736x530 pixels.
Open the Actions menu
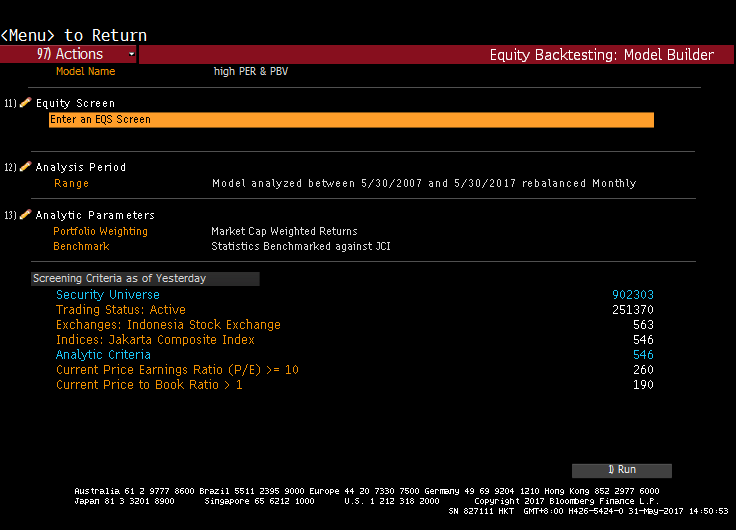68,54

==

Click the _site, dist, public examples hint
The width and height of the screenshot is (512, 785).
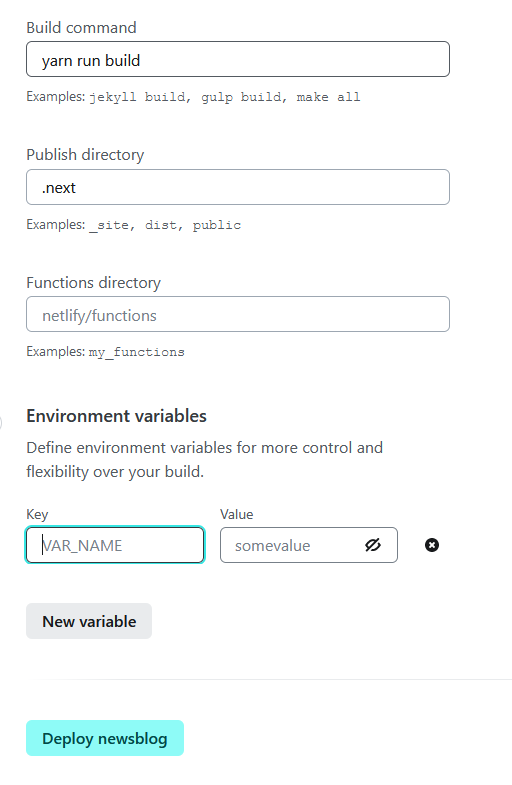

■ Do this ■
Lay out as a numbered list the rows starting with the line that contains "Click the _site, dist, public examples hint" and going on through the line that contains "The width and", leaving out any blank lines.

■ Response ■
1. Click the _site, dist, public examples hint
2. The width and height of the screenshot is (512, 785).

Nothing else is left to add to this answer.